Few books in my collection are more dramatic than those I call, Turn-intos. They are more than just books. With proper manipulation, they become dolls or firehouses or animals. Such clever people are paper engineers!

And clever were the first artists who created the Tunnel book or peepshow. Initially made for promotional purposes, like the opening of the Thames Tunnel in 1851,tunnel books have become popular with artists, including Edward Gorey.

U

My most Unique item, the only one-of-a-kind I own, is the artist book of The Pit and The Pendulum written by Edgar Allen Poe. Housed in a wooden crate is a hand-crafted guillotine stage. When the pendulum is moved, a miniature classic book rises from a pit. Hardly a toy but so effective!

V

All my antique Valentines are movable and where possible, reflect on my family life. Dear to me is the plucking double-bass player (son, Ben) and the finger-wagging uniformed cop (son, Andrew).

W

Without breaking a sweat, I can turn the pages of The 60 Second Work-out-A Pop-Up Action Book by Carla Dijs and lose a few pounds laughing as the zoftig woman exerts her ‘thunder thighs’.

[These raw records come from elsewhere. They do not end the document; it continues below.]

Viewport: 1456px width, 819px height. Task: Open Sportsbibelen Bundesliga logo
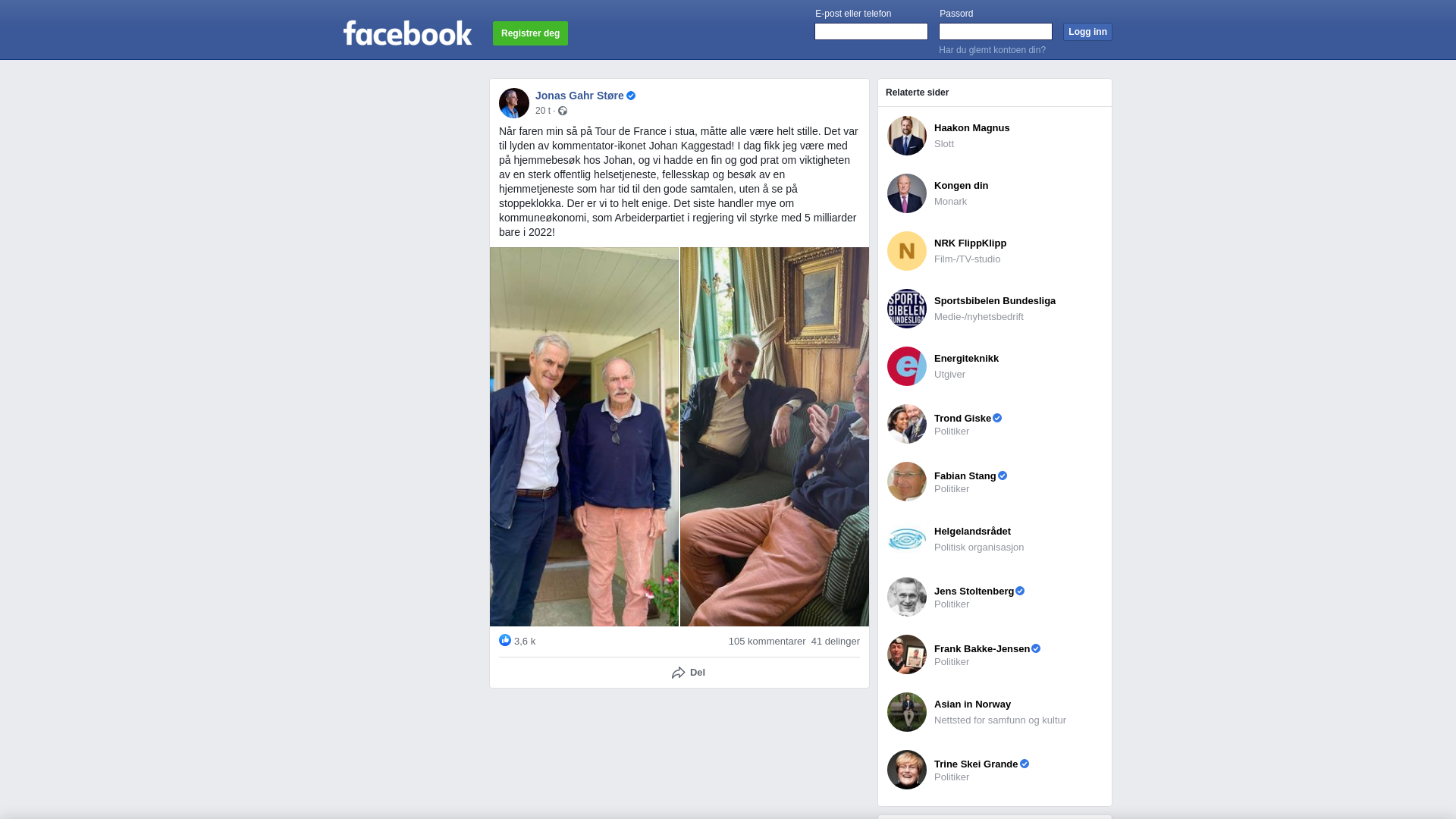click(907, 309)
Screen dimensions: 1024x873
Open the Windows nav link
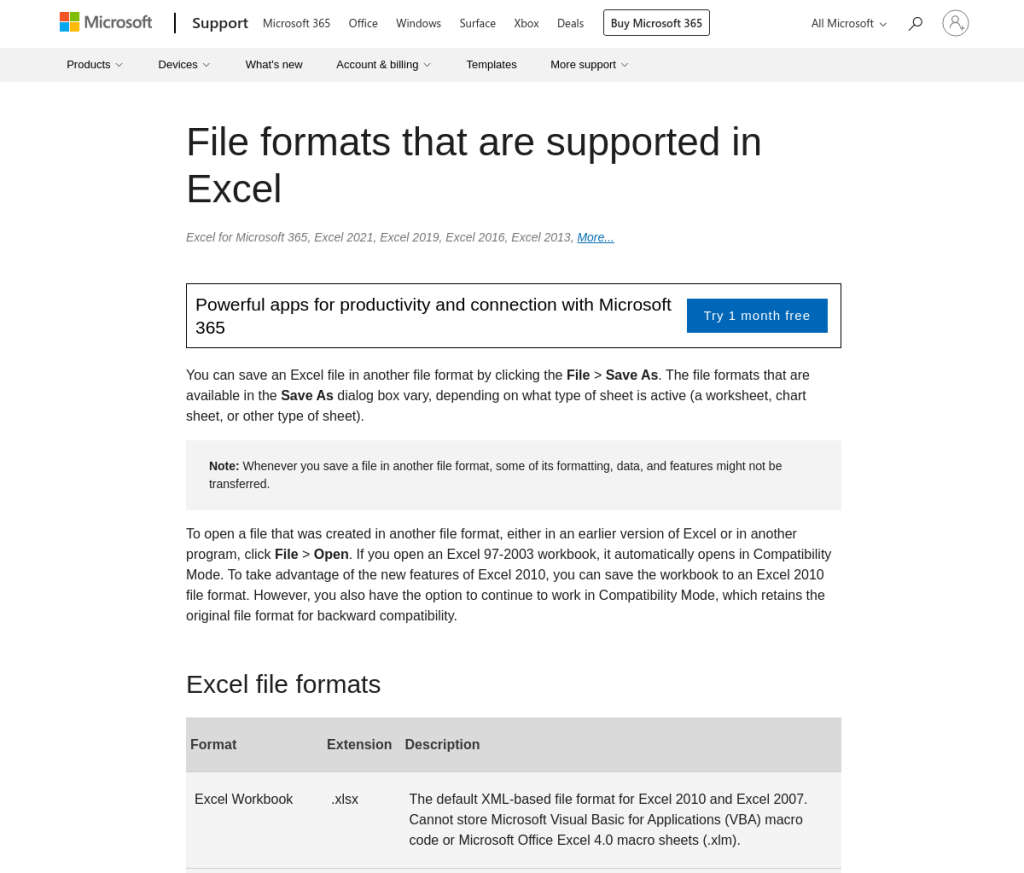418,23
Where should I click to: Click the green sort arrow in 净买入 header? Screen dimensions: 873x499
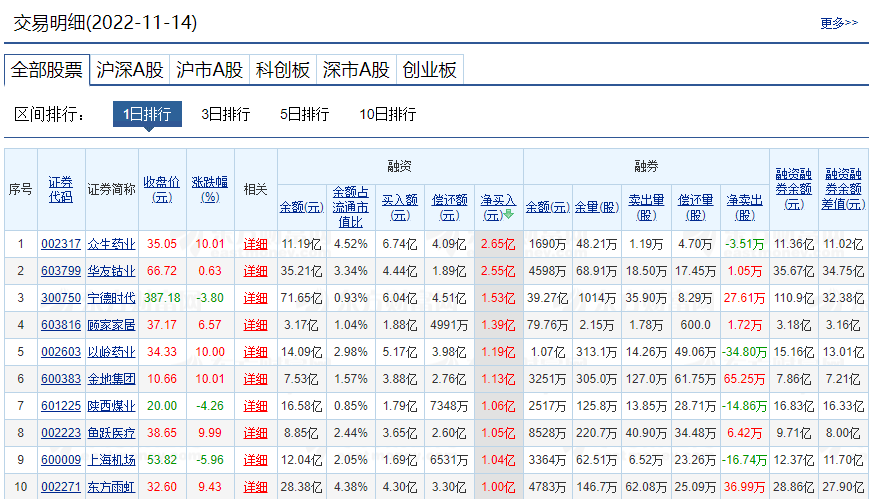pyautogui.click(x=508, y=215)
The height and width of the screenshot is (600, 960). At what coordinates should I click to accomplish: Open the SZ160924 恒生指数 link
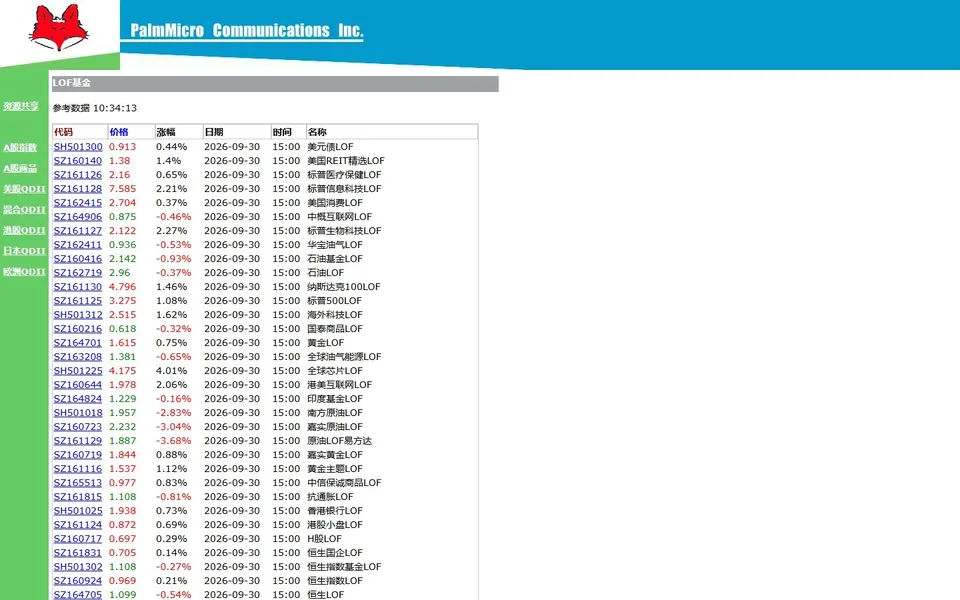pos(78,580)
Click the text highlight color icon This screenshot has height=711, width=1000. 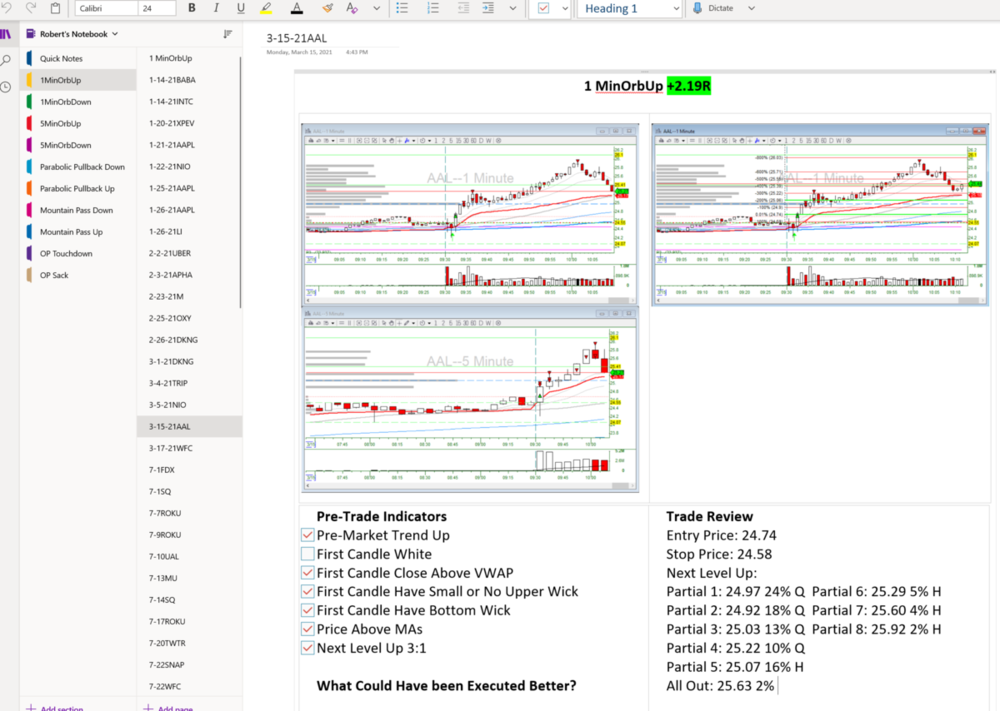click(x=265, y=8)
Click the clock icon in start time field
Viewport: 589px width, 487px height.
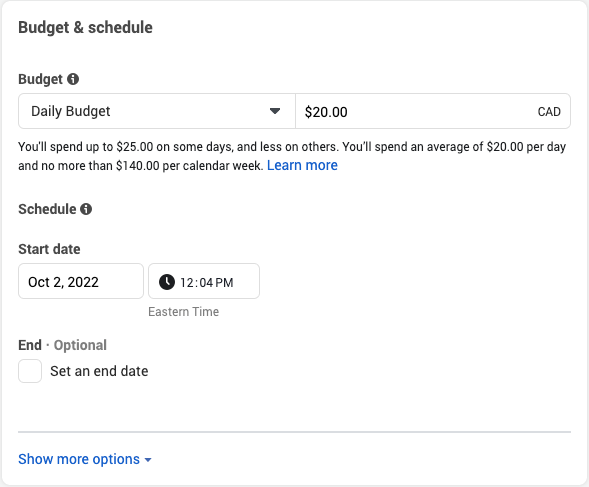pos(167,282)
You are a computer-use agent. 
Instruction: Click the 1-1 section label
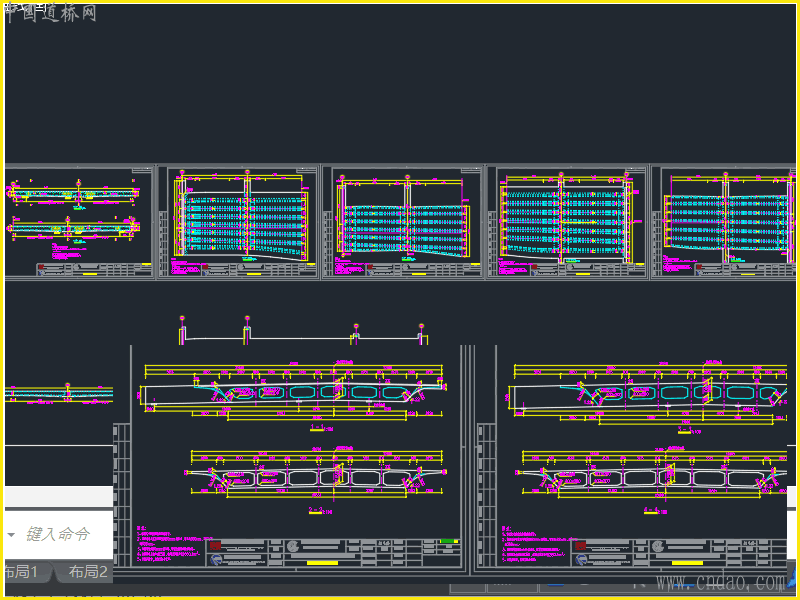317,427

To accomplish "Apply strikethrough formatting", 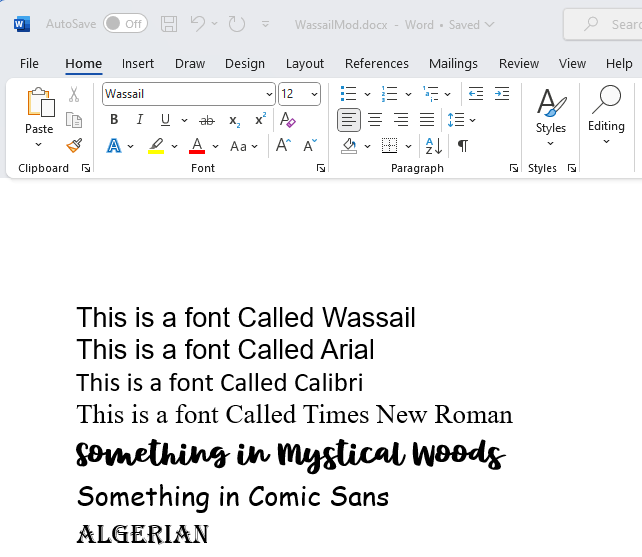I will coord(207,120).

I can ‘time’ these ‘workouts’ on my tick! tock! time to go out 
W
ristwatch, a series of four books with clockfaces, movable hands, and wrist straps, each covering a time of day and the events occurring at that time, e.g. lunch time will have titled-pictures of foods.

X

All I want is Music! Music! Music! which I get with books incorporating instruments like the Xylophone. The Sing-A-Song Playerbook! (1938) has an 8 inch metal xylophone, stick, and songbook instructing note-by-note playing. Ben launched his musical career with such a toy!

Y

Yuk! More bodily functions. From the French children’s book, loosely translated as, The Little Mole who wanted to know who pooped on his head (De la petite taupe qui voulait savoir qui lui avait fait sur la), matching up size and color with the right animal (not published in the US. Duh!!?) to the series, Smelly Old History- Scratch ‘n’ Sniff your way through the past. Do we really want to experience the vomitorium in Roman Aromas? (You probably think by now I’m perverted.)

Z

Zoo books are bountiful in any children’s book collection. The recent Bembo’s Zoo- An Animal ABC Book using the Bembo typeface to create zoo creatures stands out in mine for originality.

The Great Menagerie from 1884 is the archetype of the Golden Age of Pop-ups with rich chromolithographic colors and life-like animals behind three-dimensional bars.

Zis for Zany like most of my Eccentric Books and, maybe, like me too!